Provided entries »
━━━━━━━━

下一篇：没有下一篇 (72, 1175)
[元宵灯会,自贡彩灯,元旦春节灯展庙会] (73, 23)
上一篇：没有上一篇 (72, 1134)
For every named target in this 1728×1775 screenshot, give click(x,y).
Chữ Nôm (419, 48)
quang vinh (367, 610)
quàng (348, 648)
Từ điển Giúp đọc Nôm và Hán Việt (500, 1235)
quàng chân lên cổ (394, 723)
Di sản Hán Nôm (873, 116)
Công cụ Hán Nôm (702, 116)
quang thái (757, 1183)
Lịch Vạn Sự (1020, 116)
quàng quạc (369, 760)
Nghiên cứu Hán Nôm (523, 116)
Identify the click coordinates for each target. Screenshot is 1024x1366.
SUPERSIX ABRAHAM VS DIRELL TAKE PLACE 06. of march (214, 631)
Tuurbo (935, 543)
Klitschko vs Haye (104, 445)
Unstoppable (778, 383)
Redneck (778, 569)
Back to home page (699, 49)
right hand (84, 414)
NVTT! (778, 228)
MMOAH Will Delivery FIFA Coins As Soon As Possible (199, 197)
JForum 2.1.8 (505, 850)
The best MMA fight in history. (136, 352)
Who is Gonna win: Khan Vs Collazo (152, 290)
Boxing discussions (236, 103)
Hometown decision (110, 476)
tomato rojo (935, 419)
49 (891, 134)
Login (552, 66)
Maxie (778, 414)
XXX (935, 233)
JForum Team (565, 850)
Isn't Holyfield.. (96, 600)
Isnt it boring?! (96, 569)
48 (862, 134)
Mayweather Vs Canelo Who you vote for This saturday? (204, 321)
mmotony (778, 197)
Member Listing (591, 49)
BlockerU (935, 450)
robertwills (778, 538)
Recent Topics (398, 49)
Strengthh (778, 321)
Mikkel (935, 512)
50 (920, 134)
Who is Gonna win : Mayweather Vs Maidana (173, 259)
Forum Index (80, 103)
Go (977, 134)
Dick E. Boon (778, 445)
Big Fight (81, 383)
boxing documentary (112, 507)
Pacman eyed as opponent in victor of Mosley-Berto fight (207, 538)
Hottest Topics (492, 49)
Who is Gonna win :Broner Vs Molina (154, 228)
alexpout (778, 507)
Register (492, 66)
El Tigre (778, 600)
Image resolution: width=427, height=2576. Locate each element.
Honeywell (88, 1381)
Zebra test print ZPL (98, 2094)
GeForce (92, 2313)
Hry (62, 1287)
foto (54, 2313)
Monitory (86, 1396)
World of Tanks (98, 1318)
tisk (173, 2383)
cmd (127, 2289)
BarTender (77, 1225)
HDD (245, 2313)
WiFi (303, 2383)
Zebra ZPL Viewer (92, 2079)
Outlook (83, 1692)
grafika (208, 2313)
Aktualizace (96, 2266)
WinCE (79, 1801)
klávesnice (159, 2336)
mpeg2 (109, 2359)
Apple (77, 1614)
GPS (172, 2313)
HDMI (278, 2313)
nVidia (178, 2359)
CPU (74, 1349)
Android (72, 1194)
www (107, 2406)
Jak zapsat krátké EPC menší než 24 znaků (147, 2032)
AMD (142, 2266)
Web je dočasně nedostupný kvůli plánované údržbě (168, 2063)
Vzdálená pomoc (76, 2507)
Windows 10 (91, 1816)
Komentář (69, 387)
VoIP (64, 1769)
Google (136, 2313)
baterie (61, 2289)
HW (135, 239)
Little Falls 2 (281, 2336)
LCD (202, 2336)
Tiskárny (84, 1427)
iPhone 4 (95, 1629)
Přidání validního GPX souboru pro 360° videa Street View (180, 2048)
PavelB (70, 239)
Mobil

━━━━━━━━

Assignment »
Copy all the records above precisely.

Result of this task »
下一篇：没有下一篇 (72, 1175)
[元宵灯会,自贡彩灯,元旦春节灯展庙会] (73, 23)
上一篇：没有上一篇 (72, 1134)
For every named target in this 1728×1775 screenshot, give click(x,y).
Chữ Nôm (419, 48)
quang vinh (367, 610)
quàng (348, 648)
Từ điển Giúp đọc Nôm và Hán Việt (500, 1235)
quàng chân lên cổ (394, 723)
Di sản Hán Nôm (873, 116)
Công cụ Hán Nôm (702, 116)
quang thái (757, 1183)
Lịch Vạn Sự (1020, 116)
quàng quạc (369, 760)
Nghiên cứu Hán Nôm (523, 116)
Identify the click coordinates for each target. Screenshot is 1024x1366.
SUPERSIX ABRAHAM VS DIRELL TAKE PLACE 06. of march (214, 631)
Tuurbo (935, 543)
Klitschko vs Haye (104, 445)
Unstoppable (778, 383)
Redneck (778, 569)
Back to home page (699, 49)
right hand (84, 414)
NVTT! (778, 228)
MMOAH Will Delivery FIFA Coins As Soon As Possible (199, 197)
JForum 2.1.8 (505, 850)
The best MMA fight in history. (136, 352)
Who is Gonna win: Khan Vs Collazo (152, 290)
Boxing discussions (236, 103)
Hometown decision (110, 476)
tomato rojo (935, 419)
49 (891, 134)
Login (552, 66)
Maxie (778, 414)
XXX (935, 233)
JForum Team (565, 850)
Isn't Holyfield.. (96, 600)
Isnt it boring?! (96, 569)
48 (862, 134)
Mayweather Vs Canelo Who you vote for This saturday? (204, 321)
mmotony (778, 197)
Member Listing (591, 49)
BlockerU (935, 450)
robertwills (778, 538)
Recent Topics (398, 49)
Strengthh (778, 321)
Mikkel (935, 512)
50 (920, 134)
Who is Gonna win : Mayweather Vs Maidana (173, 259)
Forum Index (80, 103)
Go (977, 134)
Dick E. Boon (778, 445)
Big Fight (81, 383)
boxing documentary (112, 507)
Pacman eyed as opponent in victor of Mosley-Berto fight (207, 538)
Hottest Topics (492, 49)
Who is Gonna win :Broner Vs Molina (154, 228)
alexpout (778, 507)
Register (492, 66)
El Tigre (778, 600)
Image resolution: width=427, height=2576. Locate each element.
Honeywell (88, 1381)
Zebra test print ZPL (98, 2094)
GeForce (92, 2313)
Hry (62, 1287)
foto (54, 2313)
Monitory (86, 1396)
World of Tanks (98, 1318)
tisk (173, 2383)
cmd (127, 2289)
BarTender (77, 1225)
HDD (245, 2313)
WiFi (303, 2383)
Zebra ZPL Viewer (92, 2079)
Outlook (83, 1692)
grafika (208, 2313)
Aktualizace (96, 2266)
WinCE (79, 1801)
klávesnice (159, 2336)
mpeg2 (109, 2359)
Apple (77, 1614)
GPS (172, 2313)
HDMI (278, 2313)
nVidia (178, 2359)
CPU (74, 1349)
Android (72, 1194)
www (107, 2406)
Jak zapsat krátké EPC menší než 24 znaků (147, 2032)
AMD (142, 2266)
Web je dočasně nedostupný kvůli plánované údržbě (168, 2063)
Vzdálená pomoc (76, 2507)
Windows 10 (91, 1816)
Komentář (69, 387)
VoIP (64, 1769)
Google (136, 2313)
baterie (61, 2289)
HW (135, 239)
Little Falls 2 (281, 2336)
LCD (202, 2336)
Tiskárny (84, 1427)
iPhone 4 (95, 1629)
Přidání validního GPX souboru pro 360° videa Street View (180, 2048)
PavelB (70, 239)
Mobil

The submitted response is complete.